Arapça bir kelime olup, yükseliş ve merdiven anlamlarına gelir. Istılahta ise, bir gece vakti Hz. Muhammed (salla'llâhü aleyhi ve sellem)’in Mekke’de Harem-i Şerîf’ten alınıp, Kudüs’teki Mescid-i Aksâ’ya oradan da göklere çıkması ve Arş-ı Rahmân’a dâhil olup Allah ile yüz yüze söyleşmesidir. “Bir gece vakti kulunu Mescid-i Haram’dan Mescid-i Aksâ’ya götüren Allah ne yücedir” âyeti zahirî miracı anlatmaktadır.

İslâm’da ruhun ve meleklerin dışında peygamberlerin de miracı kabul edilmektedir. Özellikle de Hz. Îsa ve Hz. İdris (a.s)’ın diri olarak göğe yükseltildiğine dair inanç vardır. Diğer görüşlere göre vefat ettikten sonra bu mertebeye gelmeleri söz konusu olmuştur M. Hamidullah’a göre ise bazı peygamberler mirac yapmışlardır.

Ahmed Kayhan “Ruh ve Beden” isimli eserinde miracsız peygamber olmadığını söylemiştir. Ona göre sadece son peygamber Hz. Muhammed s.a.v’in değil diğer peygamberlerin de miracı söz konusudur. İslam âlimleri genelde yedi peygamberin miracından bahsederken, Ahmed Kayhan, dokuz peygamberin miracını ele almıştır. Ona göre; Hz. Âdem’in (a.s) iki miracı vardır. Birinci miracı Allah’ın ruh vermesi ile olurken, ikincisi ise Hz.Havva ile Arafat’tayken olmuştur. Hz. İdris (a.s)’ın miracı ise “Biz onu güneşe raptettik” âyetinde belirtildiği şekilde olmuş ve geri dönmesi söz konusu olmamıştır. İnsanlığın ikinci atası sayılan Hz. Nuh’un (a.s) miracı ise; tufan sırasında gemide gerçekleşmiştir.

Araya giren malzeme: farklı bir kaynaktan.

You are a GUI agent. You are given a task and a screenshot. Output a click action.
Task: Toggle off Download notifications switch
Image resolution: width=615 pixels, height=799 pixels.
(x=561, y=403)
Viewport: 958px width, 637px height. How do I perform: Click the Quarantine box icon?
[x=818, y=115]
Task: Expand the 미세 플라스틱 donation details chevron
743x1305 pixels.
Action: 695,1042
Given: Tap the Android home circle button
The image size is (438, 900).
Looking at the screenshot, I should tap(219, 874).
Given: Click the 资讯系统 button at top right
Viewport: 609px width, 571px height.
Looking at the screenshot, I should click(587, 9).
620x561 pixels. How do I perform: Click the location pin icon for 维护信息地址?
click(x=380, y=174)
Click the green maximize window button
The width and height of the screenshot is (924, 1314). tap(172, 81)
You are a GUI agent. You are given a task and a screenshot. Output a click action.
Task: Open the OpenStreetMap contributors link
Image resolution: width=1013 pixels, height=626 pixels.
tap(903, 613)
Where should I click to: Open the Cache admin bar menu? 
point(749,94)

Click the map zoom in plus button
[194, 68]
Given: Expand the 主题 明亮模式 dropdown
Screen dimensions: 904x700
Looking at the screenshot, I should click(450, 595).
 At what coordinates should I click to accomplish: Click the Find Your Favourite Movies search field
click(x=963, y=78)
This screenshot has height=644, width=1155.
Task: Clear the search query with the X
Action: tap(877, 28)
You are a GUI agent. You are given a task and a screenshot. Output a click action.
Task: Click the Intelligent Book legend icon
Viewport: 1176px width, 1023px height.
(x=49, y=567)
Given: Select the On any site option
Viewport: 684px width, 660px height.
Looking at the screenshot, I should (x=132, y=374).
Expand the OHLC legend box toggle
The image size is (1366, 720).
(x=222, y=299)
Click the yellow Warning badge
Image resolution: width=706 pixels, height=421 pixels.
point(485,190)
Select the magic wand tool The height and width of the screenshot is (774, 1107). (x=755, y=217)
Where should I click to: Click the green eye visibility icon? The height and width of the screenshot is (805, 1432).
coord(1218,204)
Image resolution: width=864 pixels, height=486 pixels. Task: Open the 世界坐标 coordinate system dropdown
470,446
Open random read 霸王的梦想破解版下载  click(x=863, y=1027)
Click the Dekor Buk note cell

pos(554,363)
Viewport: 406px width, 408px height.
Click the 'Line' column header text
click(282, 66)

Hz.Adem’den (a.s) sonra iki miraca sahip olan ikinci peygamber de Hz. İbrahim (a.s)’dir. Onun ilk miracı ateşe atıldığı zaman olmuştur. İkinci miracı ise; oğlu İsmail (a.s)’i keseceği zaman olmuştur. Hz. Yunus (a.s)’u balığın yutma hâdisesinde ilham olunan “La ilâhe illa ente, Sübhâneke, innî küntü mine’z-zâlimîn” âyetini okuması ile miracı yaşamıştır. Hz. Süleyman (a.s)’ın miracı ise şu şekilde olmuştur. Babası Hz.Davud (a.s)’dan iki münacatta bulunarak, Allah’ın kendisine hem maddî hem mânevî alanda peygamberliği vermesini istemiştir. Hz.Süleyman(a.s)’ın sözleri Allah (c.c) ’ın hoşuna gitmiş ve isteğini kabul etmiştir. Miracı da bu sûretle gerçekleşmiştir. Hz. Musa (a.s)’ın miracı da iki şekilde gerçekleşmiştir. Birinci miracı henüz yeni doğduğunda annesinin onu sandığa koyup ırmağa bırakmasıyla olmuştur. İkinci miracı ise Sina Dağ’ına çıkmasıyla gerçekleşmiştir. İki miracı olan peygamberlerden biri de Hz.İsa(a.s)’dır. Onun ilk miracı annesinin karnında iken konuşması sırasında olurken ikinci miracı çarmıha gerilme olayında ruhen yaşanmıştır. Ve son olarak Hz.Muhammed (salla'llâhü aleyhi ve sellem) ise yedi kat semayı aşarak en üstün miracı yapmıştır.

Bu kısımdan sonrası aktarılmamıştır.